¹ Expert Microbiology Unit, Finnish Institute for Health and Welfare, Kuopio, Finland.
² Lammi Biological Station, Faculty of Biological and Environmental Sciences, University of Helsinki, Helsinki, Finland.
³ Environmental Health Unit, Finnish Institute for Health and Welfare, Kuopio, Finland.
⁴ Department of Food Hygiene and Environmental Health, Faculty of Veterinary Medicine, University of Helsinki, Helsinki, Finland.

Abstract

For microbial source tracking (MST), the 16S ribosomal RNA genes (rDNA) of host-specific bacteria and mitochondrial DNA (mtDNA) of animal species, known to cause fecal contamination of water, have been commonly used as molecular targets. However, low levels of contamination might remain undetected by using these DNA-based qPCR assays. The high copy numbers of ribosomal RNA (rRNA) could offer a solution for such applications of MST. This study compared the performance of eight MST assays: GenBac3 (general Bacteroidales), HF183 (human), BacCan (dog), Rum-2-Bac (ruminant), Pig-2-Bac (swine), Gull4 (gull), GFD, and Av4143 (birds) between rRNA-based and rDNA-based approaches. Three mtDNA-based approaches were tested: DogND5, SheepCytB, and HorseCytB. A total of 151 animal fecal samples and eight municipal sewage samples from four regions of Finland were collected for the marker evaluation. The usability of these markers was tested by using a total of 95 surface water samples with an unknown pollution load. Overall, the performance (specificity, sensitivity, and accuracy) of mtDNA-based assays was excellent (95-100%), but these markers were very seldom detected from the tested surface water samples.

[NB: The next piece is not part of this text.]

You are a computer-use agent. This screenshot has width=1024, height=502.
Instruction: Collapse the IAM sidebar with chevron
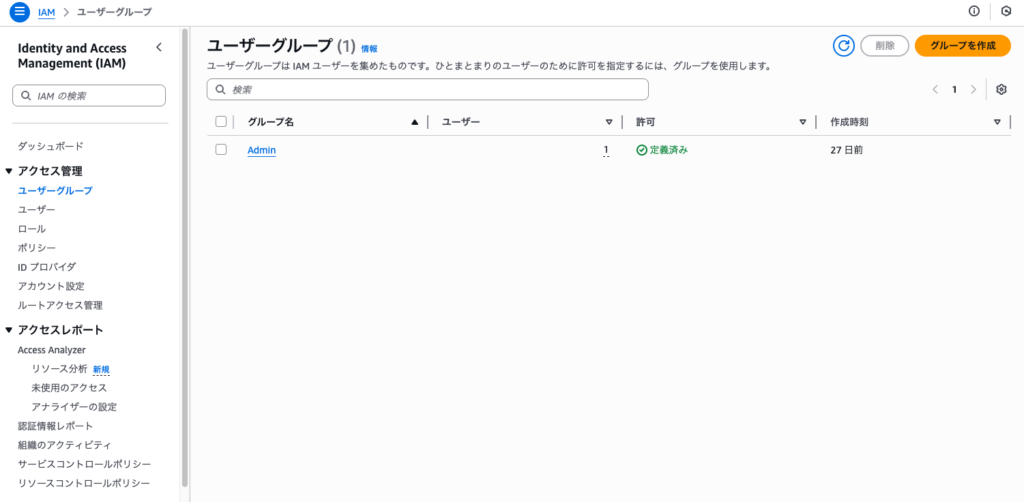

The rRNA template increased the sensitivity of assays in comparison to the rDNA template. All rRNA-based assays (except Av4143) had more than 80% sensitivity. In contrast, only half (HF183, Rum-2-Bac, Pig-2-Bac, and Gull4) of rDNA-based assays reached this value. For markers targeted to bird feces, the use of the rRNA-based assay increased or at least did not change the performance. Regarding specificity, all the assays had >95% specificity with a DNA template, except the BacCan assay (71%). While using the RNA template for the assays, HF183 and BacCan exhibited only a low level of specificity (54 and 55%, respectively). Further, the HF183 assay amplified from multiple non-targeted animal fecal samples with the RNA template and the marker showed cross-amplification with the DNA template as well. This study recommends using the rRNA-based approach for MST assays targeting bird fecal contamination. In the case of mammal-specific MST assays, the use of the rRNA template increases the sensitivity but may reduce the specificity and accuracy of the assay. The finding of increased sensitivity calls for a further need to develop better rRNA-based approaches to reach the required assay performance.

Keywords: RT-qPCR; fecal contamination; field validation; microbial source tracking; performance analysis; ribosomal RNA; surface water.